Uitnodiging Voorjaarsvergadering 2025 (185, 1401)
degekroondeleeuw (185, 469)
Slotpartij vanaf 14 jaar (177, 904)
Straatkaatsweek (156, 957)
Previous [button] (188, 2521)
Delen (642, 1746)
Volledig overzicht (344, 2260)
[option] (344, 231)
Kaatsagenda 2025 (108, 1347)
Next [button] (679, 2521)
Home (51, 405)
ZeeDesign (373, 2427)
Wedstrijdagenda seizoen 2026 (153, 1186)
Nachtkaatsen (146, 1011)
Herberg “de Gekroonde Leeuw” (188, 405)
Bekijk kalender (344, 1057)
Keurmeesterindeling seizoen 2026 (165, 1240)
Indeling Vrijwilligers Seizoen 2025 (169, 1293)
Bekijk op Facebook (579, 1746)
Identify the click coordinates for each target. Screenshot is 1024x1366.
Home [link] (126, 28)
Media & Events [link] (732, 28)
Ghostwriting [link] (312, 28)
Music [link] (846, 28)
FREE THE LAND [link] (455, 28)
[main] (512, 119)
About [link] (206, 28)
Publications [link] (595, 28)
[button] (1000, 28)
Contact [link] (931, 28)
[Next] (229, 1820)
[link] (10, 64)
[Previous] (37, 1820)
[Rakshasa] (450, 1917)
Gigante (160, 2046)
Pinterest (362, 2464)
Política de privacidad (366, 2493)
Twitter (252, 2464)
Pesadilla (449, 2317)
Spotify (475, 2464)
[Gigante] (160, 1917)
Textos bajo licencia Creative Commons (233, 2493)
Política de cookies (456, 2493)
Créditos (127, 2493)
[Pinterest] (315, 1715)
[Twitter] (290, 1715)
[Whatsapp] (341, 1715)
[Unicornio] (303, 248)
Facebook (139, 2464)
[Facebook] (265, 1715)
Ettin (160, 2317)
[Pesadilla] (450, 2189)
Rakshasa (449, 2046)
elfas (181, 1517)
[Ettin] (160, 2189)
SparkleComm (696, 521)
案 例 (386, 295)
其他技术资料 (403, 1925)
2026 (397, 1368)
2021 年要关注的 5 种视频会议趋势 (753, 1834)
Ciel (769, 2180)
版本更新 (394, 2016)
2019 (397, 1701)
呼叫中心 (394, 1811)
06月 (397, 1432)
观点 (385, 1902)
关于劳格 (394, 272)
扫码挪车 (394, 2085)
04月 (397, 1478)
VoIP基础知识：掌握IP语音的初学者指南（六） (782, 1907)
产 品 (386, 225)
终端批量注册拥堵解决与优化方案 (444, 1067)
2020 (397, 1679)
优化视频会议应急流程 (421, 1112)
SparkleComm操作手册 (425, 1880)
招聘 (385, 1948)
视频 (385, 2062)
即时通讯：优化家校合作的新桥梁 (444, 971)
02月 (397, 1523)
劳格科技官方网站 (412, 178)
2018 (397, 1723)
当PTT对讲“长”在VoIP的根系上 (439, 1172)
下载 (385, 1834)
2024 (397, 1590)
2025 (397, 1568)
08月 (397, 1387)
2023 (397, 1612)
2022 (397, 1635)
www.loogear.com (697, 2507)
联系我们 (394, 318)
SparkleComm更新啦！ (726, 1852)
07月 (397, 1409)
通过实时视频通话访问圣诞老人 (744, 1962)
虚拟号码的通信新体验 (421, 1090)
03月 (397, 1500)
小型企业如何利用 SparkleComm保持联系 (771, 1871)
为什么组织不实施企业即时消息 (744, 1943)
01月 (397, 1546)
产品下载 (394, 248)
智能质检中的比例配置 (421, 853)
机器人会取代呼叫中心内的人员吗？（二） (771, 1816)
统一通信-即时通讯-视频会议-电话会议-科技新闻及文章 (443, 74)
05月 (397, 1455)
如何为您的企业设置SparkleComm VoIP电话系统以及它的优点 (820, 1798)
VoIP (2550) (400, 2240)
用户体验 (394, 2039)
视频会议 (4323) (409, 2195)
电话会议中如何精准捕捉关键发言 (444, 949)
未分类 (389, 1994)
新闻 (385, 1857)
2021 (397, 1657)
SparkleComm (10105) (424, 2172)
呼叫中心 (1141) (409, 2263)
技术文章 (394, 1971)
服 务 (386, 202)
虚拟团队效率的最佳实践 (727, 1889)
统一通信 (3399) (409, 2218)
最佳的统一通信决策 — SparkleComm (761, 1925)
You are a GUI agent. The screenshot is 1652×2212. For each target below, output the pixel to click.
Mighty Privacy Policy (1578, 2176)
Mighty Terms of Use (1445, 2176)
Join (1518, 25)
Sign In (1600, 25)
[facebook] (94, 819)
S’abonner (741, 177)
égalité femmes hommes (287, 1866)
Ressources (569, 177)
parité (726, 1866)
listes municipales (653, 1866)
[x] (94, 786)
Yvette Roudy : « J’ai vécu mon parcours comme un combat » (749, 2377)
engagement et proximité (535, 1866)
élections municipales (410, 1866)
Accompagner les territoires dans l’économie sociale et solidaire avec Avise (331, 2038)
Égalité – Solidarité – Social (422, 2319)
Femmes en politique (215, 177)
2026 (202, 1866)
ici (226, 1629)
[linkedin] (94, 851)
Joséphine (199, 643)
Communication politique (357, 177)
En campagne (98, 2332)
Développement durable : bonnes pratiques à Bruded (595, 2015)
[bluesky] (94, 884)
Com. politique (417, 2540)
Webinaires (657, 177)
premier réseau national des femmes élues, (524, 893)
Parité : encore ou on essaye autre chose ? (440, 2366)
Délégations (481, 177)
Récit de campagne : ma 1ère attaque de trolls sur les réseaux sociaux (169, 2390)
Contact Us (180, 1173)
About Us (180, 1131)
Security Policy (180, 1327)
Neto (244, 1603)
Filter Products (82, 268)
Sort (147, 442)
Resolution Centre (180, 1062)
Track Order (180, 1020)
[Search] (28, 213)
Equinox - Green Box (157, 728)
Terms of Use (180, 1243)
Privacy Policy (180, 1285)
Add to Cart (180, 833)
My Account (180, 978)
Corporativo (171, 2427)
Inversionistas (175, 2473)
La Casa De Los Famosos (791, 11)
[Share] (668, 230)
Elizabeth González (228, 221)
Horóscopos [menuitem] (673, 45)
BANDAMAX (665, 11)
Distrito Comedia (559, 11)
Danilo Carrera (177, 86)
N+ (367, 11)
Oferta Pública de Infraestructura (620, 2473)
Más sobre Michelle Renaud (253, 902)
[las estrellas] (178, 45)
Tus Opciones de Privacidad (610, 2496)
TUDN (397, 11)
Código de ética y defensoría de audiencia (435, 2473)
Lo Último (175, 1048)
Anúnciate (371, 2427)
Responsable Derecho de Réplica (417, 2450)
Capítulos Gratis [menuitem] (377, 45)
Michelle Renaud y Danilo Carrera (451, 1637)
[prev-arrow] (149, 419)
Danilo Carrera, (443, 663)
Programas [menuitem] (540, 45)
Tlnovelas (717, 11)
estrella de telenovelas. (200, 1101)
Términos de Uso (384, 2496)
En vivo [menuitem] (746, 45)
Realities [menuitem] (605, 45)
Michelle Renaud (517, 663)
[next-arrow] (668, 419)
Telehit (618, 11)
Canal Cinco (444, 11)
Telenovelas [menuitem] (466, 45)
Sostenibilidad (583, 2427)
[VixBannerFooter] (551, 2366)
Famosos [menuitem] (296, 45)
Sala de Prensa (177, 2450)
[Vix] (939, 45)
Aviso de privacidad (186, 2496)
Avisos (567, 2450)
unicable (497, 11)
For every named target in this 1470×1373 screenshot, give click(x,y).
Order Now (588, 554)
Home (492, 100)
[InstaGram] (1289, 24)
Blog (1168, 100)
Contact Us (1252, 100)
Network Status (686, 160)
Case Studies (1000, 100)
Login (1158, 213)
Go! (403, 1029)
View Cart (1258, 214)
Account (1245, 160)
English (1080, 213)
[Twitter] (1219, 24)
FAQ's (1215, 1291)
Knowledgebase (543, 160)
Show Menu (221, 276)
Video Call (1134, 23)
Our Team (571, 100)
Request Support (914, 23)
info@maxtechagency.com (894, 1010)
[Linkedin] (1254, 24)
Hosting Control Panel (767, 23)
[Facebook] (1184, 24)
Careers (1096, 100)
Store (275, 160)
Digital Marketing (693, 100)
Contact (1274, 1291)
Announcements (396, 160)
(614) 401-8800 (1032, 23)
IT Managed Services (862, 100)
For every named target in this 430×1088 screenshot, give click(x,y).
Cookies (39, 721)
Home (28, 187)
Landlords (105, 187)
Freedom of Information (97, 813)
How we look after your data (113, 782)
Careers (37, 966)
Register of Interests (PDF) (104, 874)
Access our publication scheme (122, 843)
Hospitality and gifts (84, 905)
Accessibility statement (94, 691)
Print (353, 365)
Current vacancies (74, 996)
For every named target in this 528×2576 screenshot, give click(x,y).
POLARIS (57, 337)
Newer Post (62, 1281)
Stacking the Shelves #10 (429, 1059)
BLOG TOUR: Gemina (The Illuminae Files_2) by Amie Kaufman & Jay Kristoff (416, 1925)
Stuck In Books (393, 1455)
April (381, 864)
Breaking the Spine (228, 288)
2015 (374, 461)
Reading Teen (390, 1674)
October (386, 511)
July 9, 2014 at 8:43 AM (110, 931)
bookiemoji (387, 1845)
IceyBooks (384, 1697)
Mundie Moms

○ ○ ○ ○ ○

**YOUR TASK**
From the material above, retype precisely the lines between the line holding "Straatkaatsweek (156, 957)" and the line holding "[Rakshasa] (450, 1917)", inclusive, and nothing beyond them.

**TASK SOLUTION**
Straatkaatsweek (156, 957)
Previous [button] (188, 2521)
Delen (642, 1746)
Volledig overzicht (344, 2260)
[option] (344, 231)
Kaatsagenda 2025 (108, 1347)
Next [button] (679, 2521)
Home (51, 405)
ZeeDesign (373, 2427)
Wedstrijdagenda seizoen 2026 (153, 1186)
Nachtkaatsen (146, 1011)
Herberg “de Gekroonde Leeuw” (188, 405)
Bekijk kalender (344, 1057)
Keurmeesterindeling seizoen 2026 (165, 1240)
Indeling Vrijwilligers Seizoen 2025 (169, 1293)
Bekijk op Facebook (579, 1746)
Identify the click coordinates for each target. Screenshot is 1024x1366.
Home [link] (126, 28)
Media & Events [link] (732, 28)
Ghostwriting [link] (312, 28)
Music [link] (846, 28)
FREE THE LAND [link] (455, 28)
[main] (512, 119)
About [link] (206, 28)
Publications [link] (595, 28)
[button] (1000, 28)
Contact [link] (931, 28)
[Next] (229, 1820)
[link] (10, 64)
[Previous] (37, 1820)
[Rakshasa] (450, 1917)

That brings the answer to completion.